Example

Question:

A woman pushes a trunk on a railway platform which has a rough surface. She applies a force of \(100\,\mathrm{N}\) over a distance of \(10\,\mathrm{m}\). Thereafter, her applied force reduces linearly with distance to \(50\,\mathrm{N}\). The total distance moved is \(20\,\mathrm{m}\).
Plot the force applied by the woman and the frictional force, which is \(50\,\mathrm{N}\), versus displacement. Calculate the work done by the two forces over \(20\,\mathrm{m}\).

Solution:

The plot of the applied force starts at \(100\,\mathrm{N}\) and decreases linearly to \(50\,\mathrm{N}\) at \(x = 20\,\mathrm{m}\).
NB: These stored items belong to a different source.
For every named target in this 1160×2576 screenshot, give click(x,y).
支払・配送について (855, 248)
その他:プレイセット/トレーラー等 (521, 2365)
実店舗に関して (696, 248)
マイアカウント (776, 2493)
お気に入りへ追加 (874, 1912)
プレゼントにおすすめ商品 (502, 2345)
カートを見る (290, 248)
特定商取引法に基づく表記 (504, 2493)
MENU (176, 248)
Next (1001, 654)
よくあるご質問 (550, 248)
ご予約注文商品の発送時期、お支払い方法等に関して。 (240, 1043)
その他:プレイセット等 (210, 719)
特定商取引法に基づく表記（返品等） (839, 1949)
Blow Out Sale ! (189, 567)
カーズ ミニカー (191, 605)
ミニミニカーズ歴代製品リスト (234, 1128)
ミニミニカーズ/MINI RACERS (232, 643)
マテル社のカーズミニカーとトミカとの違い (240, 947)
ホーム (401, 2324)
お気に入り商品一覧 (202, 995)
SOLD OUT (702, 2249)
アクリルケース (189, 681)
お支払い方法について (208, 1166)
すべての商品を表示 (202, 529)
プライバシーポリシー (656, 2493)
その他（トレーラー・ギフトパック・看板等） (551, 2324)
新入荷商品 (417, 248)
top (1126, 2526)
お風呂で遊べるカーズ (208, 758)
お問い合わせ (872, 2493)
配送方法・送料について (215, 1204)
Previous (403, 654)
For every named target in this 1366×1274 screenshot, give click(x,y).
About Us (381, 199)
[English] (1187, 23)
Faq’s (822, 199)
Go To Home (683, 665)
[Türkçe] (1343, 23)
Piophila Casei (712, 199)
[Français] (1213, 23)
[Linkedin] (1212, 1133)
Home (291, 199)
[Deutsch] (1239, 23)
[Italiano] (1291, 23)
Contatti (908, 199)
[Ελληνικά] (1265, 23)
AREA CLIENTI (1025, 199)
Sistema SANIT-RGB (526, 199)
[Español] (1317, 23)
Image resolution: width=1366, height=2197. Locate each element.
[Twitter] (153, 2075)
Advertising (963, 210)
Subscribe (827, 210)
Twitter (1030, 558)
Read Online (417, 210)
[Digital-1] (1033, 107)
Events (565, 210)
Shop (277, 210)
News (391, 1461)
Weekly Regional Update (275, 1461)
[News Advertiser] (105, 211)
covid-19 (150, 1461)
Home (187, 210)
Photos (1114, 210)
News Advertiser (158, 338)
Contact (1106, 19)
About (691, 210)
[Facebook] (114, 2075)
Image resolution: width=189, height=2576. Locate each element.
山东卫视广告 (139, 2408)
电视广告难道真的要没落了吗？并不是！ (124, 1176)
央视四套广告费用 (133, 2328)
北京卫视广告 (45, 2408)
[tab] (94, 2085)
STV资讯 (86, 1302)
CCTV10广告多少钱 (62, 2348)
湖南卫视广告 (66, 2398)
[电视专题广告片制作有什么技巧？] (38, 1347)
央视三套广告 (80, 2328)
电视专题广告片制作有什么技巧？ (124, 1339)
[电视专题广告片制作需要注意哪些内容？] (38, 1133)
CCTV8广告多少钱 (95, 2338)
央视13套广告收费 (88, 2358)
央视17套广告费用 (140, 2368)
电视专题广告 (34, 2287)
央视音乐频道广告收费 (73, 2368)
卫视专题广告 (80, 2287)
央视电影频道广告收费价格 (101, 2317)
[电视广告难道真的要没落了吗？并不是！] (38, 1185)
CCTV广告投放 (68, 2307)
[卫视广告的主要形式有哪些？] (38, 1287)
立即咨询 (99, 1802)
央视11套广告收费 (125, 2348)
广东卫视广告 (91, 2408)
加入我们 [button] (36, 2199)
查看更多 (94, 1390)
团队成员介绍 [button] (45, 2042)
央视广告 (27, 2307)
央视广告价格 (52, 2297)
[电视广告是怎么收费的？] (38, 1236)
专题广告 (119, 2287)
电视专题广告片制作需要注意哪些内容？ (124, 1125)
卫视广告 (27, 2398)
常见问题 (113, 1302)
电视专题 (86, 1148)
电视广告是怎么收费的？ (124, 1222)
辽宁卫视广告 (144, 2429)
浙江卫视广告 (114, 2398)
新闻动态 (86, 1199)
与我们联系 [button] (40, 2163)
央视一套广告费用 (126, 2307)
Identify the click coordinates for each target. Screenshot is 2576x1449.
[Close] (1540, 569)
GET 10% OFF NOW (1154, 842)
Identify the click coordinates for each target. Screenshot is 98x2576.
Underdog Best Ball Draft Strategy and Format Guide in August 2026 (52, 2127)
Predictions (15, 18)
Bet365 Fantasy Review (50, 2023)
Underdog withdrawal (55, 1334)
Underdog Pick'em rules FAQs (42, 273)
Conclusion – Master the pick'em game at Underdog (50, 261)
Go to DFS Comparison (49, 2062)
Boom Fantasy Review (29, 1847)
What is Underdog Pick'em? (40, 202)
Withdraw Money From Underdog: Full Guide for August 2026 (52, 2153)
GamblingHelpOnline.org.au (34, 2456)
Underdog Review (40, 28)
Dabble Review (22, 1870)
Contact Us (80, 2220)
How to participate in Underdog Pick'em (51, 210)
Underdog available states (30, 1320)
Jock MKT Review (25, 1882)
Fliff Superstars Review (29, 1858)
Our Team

The frictional force remains constant at \(50\,\mathrm{N}\), opposing motion (so is represented as \(-50\,\mathrm{N}\) on the negative side).
The work done by the woman:
The area under her force-vs-displacement plot (rectangle \(ABCD\) + trapezium \(CEID\)): \[ W_{F} = 100 \cdot 10 + \frac{1}{2} (100+50) \cdot 10 = 1000 + 750 = 1750\,\mathrm{J} \] The work done by the frictional force:
The area under the rectangle \(AGHI\) (negative since it's below the axis): \[ W_{f} = (-50) \times 20 = -1000\,\mathrm{J} \] The negative sign shows friction opposes the direction of motion.